■ Required action ■
Scan the data. Collect each line that contains the word "page".

(Stored entries)
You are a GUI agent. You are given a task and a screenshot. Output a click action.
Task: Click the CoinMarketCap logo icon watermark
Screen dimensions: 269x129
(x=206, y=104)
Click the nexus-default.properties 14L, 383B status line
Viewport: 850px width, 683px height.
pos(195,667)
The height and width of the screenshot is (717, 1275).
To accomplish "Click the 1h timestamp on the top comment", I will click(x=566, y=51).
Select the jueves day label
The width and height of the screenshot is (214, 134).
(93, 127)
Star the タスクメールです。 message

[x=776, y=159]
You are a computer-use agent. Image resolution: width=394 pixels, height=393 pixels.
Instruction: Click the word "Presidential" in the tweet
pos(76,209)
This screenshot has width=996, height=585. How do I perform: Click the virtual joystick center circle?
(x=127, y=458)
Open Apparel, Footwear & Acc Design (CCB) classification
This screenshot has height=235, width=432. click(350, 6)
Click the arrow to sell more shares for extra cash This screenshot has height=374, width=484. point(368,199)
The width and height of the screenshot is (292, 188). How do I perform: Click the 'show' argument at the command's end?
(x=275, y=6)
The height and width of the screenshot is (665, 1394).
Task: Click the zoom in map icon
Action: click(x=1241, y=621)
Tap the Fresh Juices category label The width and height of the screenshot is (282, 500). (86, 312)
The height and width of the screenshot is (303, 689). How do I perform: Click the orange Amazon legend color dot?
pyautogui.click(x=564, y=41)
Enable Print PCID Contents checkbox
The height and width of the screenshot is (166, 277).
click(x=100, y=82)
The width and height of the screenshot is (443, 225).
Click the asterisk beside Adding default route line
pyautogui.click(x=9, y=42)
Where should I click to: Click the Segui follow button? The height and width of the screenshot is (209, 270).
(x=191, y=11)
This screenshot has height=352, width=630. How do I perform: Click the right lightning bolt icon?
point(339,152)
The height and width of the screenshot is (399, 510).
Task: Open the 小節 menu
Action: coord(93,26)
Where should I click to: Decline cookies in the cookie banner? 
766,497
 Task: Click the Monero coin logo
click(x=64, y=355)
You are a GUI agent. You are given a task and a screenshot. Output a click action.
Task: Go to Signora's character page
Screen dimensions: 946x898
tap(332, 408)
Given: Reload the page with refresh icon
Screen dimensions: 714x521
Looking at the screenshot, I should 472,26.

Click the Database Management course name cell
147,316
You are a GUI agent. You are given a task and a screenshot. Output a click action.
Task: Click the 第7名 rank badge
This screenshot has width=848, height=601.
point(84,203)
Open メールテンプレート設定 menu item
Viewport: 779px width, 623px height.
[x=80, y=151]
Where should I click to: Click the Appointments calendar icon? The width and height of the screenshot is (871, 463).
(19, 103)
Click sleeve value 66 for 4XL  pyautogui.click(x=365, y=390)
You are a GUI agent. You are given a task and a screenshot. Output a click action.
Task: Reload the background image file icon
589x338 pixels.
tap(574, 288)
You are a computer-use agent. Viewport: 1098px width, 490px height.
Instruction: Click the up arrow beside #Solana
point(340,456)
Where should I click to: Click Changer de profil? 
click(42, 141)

■ Written reply ■
Task: Go to Signora's character page
Given: Reload the page with refresh icon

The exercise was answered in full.